[EXERCISE REQUIREMENTS]: Will you echo, character for character, the lines of the listing starting at the line containing "Given: Click the" and ending at the line containing "Looking at the screenshot, I should 1224,207.", both of those lines included?

[EXTRACTED MATERIAL]:
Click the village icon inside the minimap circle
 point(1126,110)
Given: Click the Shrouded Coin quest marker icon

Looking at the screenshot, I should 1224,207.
==
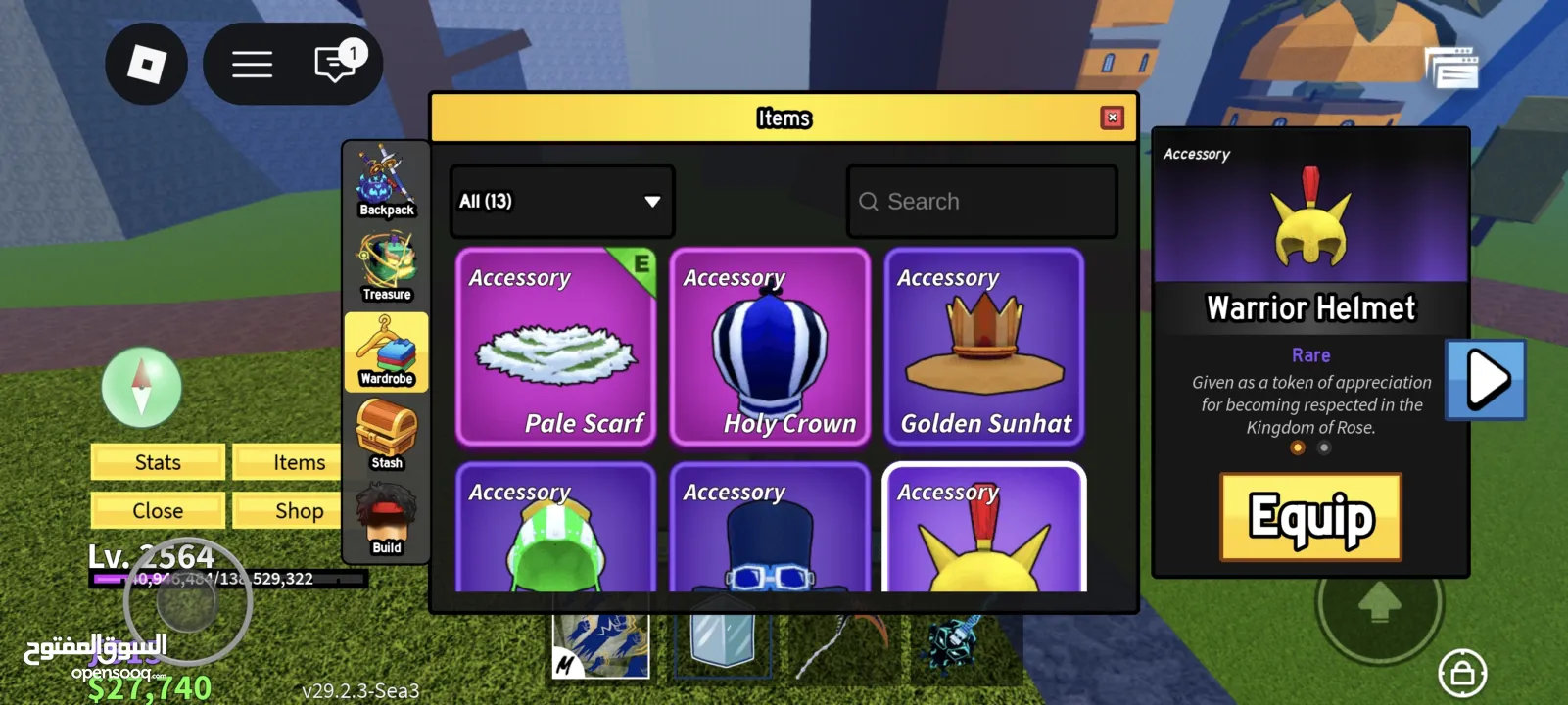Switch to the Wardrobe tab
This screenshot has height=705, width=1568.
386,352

[EXERCISE RESULT]:
Given: Click the Shrouded Coin quest marker icon

Looking at the screenshot, I should 1224,207.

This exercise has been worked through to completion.